Opinion
[No. 377, September Term, 1970.]
Decided March 10, 1971.
APPEAL — Time For Filing Not Stayed — Motion For Reconsideration To Vacate And Set Aside Filed 16 Days After Entry Of Judgment Does Not Stay Running Of Time Within Which An Appeal Must Be Noted — Appeal Filed Some 150 Days From Day Of The Judgment Filed Too Late. p. 307
APPEAL — Motion To Strike Unenrolled Judgment — Appeal From Order Denying Motion To Strike An Unenrolled Judgment Is Subject To Dismissal As One Seeking A Review Of The Exercise Of The Sound Discretion Of Trial Judge — Ordinarily Exercise Of Sound Discretion Of Trial Judge Not Reviewable By Appeal — Record Contains Nothing To Show Or Indicate An Abuse Of Discretion. p. 307
Appeal from the Circuit Court for Montgomery County (MOORMAN, J.).
Judgment of condemnation absolute entered in favor of The Riggs National Bank against the garnishee, Computer Learning and Systems, Inc., the employer of Theodore Wilson Tilghman, III, after the trial court found that an attachment laid by the bank was valid. Tilghman filed a motion for reconsideration to vacate and set aside the judgment of condemnation absolute. The motion was denied and Tilghman appeals.

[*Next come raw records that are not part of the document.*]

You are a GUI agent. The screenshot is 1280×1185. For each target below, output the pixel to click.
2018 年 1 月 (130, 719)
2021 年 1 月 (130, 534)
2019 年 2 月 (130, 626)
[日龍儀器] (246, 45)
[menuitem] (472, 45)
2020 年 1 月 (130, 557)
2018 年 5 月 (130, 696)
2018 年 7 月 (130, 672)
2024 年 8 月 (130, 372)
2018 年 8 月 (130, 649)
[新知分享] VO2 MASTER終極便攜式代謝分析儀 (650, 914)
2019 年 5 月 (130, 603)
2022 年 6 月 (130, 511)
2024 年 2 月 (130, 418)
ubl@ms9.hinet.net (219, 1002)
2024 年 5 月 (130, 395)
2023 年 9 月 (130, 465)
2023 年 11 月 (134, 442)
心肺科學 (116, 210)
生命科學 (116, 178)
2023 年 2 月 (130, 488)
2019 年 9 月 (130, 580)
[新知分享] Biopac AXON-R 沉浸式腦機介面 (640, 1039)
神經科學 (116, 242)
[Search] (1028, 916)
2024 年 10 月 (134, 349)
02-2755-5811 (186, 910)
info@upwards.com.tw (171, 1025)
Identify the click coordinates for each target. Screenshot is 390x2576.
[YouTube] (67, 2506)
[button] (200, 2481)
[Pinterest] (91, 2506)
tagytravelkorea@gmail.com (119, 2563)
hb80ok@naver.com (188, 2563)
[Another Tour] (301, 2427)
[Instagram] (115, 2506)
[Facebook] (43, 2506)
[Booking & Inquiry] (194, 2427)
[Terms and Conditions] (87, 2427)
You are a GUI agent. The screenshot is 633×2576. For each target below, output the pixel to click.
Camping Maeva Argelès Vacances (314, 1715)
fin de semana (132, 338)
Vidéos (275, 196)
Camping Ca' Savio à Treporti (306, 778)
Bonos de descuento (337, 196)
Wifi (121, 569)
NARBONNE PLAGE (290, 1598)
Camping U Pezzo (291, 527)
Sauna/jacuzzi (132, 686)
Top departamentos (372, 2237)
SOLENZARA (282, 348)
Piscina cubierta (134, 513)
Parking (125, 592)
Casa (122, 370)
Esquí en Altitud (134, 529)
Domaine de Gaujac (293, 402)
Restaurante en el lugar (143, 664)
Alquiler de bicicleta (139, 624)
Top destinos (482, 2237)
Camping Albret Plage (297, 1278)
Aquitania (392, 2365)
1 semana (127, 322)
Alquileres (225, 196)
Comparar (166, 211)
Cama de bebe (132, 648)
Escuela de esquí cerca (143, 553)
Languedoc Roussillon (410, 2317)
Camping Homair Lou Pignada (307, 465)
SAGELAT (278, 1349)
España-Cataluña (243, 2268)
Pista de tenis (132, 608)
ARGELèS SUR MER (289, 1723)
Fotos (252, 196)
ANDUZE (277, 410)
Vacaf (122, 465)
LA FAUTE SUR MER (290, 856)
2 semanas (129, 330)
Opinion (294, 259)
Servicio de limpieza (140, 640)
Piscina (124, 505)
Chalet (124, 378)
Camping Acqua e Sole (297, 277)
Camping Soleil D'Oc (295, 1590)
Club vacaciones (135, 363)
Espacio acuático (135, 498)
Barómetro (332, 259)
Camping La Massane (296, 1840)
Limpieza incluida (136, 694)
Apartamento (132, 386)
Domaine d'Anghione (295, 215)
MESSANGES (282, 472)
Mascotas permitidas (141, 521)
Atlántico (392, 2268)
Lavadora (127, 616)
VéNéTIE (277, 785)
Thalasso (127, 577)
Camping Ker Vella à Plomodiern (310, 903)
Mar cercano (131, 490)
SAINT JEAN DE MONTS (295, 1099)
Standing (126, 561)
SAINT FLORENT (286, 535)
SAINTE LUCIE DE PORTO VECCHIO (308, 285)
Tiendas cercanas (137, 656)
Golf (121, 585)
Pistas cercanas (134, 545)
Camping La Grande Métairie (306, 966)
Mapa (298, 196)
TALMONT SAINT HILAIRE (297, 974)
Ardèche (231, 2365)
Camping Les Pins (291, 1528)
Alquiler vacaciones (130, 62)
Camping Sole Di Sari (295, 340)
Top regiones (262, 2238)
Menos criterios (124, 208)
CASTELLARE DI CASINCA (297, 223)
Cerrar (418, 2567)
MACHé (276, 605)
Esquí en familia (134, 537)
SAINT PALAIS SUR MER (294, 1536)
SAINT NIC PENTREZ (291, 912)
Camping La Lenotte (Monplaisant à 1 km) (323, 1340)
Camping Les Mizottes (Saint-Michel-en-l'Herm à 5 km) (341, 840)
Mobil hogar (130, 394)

Appeal dismissed, costs to be paid by appellant.
The cause was argued before HAMMOND, C.J., and BARNES, McWILLIAMS, FINAN, SINGLEY and SMITH, JJ.
Phillip Leventhal for appellant.
Submitted on brief by Joseph E. O'Brien, Jr., for appellee.
The Circuit Court for Montgomery County found that an attachment laid by The Riggs National Bank in the hands of the employer of the appellant Tilghman was valid and on May 12, 1970, entered judgment of condemnation absolute in favor of the Bank for $384.47, the sum confessed by the garnishee. Tilghman filed a motion for reconsideration on May 28. The motion was denied on September 18 by Judge Moorman, and on October 9 Tilghman noted an appeal in general terms, without express mention of either the judgment absolute or of the order denying the motion to strike that judgment. The arguments in Tilghman's brief make it apparent that he considers the appeal to be from the judgment absolute and, if this be assumed, it is at once apparent that his appeal was filed some 150 days from the day of the judgment rather than within the mandatory 30 days, and came too late since the filing of the motion to strike of itself did not stay the running of the time within which an appeal must have been noted. Tiller v. Elfenbein, 205 Md. 14, 19.
If the appeal be considered from the order of September 18 denying the motion to strike the unenrolled judgment, it is subject to dismissal as one seeking a review of the exercise of the sound discretion of the trial judge. Such an exercise ordinarily is not reviewable by appeal. Michigan Nat. Bank v. Racine, 234 Md. 250, 253; Gold Dust Corp. v. Zabawa, 159 Md. 664, 666-667; Suitland Dev. v. Merchants Mort., 254 Md. 43, 54-55; Robin Express v. Cuccaro, 247 Md. 262. The record contains nothing to show or indicate an abuse of discretion by Judge Moorman. Compare J.B. Corporation v. Fowler, 258 Md. 432.
Appeal dismissed, costs to be paid by appellant.